Background: The current equations for estimating glomerular filtration rate (GFR) have limited precision in older people. The Berlin Initiative Study (BIS-1) equation has recently been developed to improve the precision and accuracy of GFR estimation in older people, over the previous simplified Modification of Diet in Renal Disease (MDRD) Study and the Chronic Kidney Disease Epidemiology Collaboration (CKD-EPI) equations.
Methods: The study included 224 white patients aged >70 years who had simultaneous measurements of plasma creatinine and renal clearance of inulin. Creatinine assays used an enzymatic method with calibrators defined by isotope dilution mass spectrometry. The performance of BIS-1, MDRD and CKD-EPI equations in estimating GFR were compared.

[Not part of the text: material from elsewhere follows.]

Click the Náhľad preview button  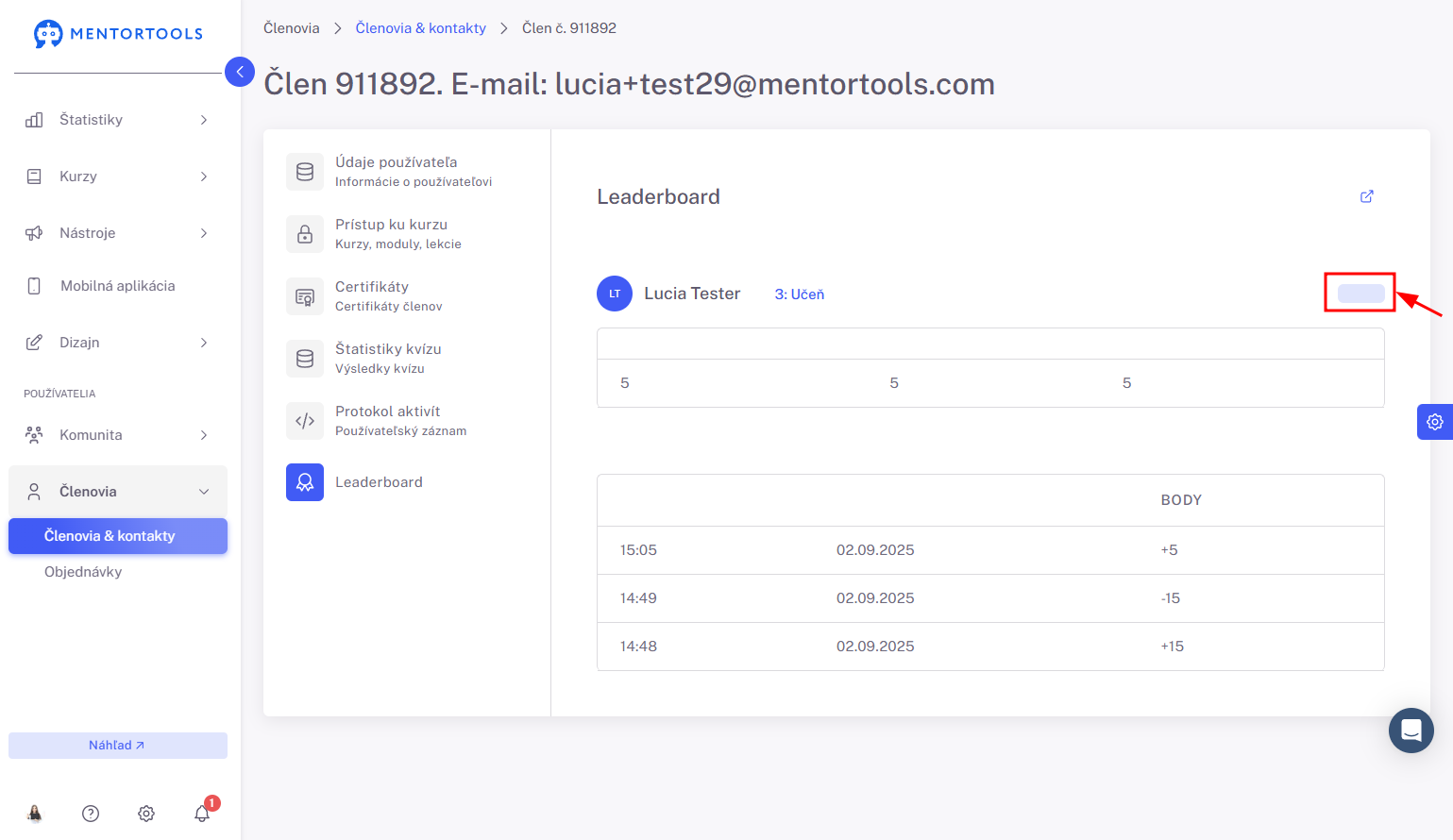117,746
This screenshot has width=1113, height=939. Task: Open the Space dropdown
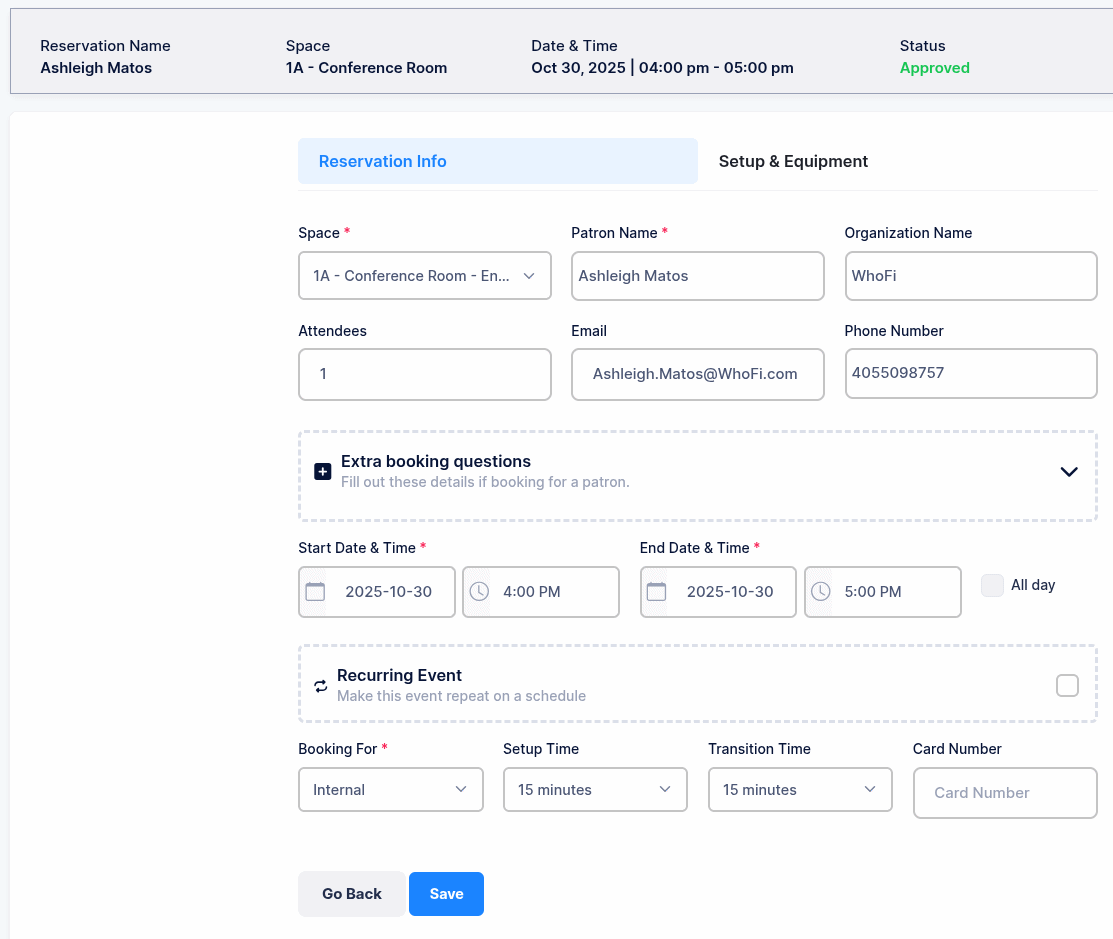pyautogui.click(x=425, y=276)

Results: BIS-1 was the most accurate: the percentage of GFR estimates that fell within the range of measured GFR ± 30% (P30) was 75.56% vs. 70.67% with MDRD and 72% with CKD-EPI. BIS-1 had the lowest median bias: (interquartile range) (4.1 (11.4) vs 5.8 (12.7) and 5.4 (12.8) respectively) the highest precision (the SD of the estimated GFR minus measured GFR differences was 9.21 vs 12.78 and 10.83 mL/min/1.73 m² respectively) and the highest concordance correlation coefficient (CCC) (0.82 vs. 0.74 and 0.79 respectively, p<0.05). However, in chronic kidney disease (CKD) stages 4 and 5, the CKD-EPI equation had the highest P30, the lowest median bias and the highest CCC: it was more accurate than the BIS-1 equation.
Conclusion: Among the 3 creatinine-based equations compared, BIS-1 was the most reliable for assessing renal function in older white patients, especially in those with CKD stages 1 to 3.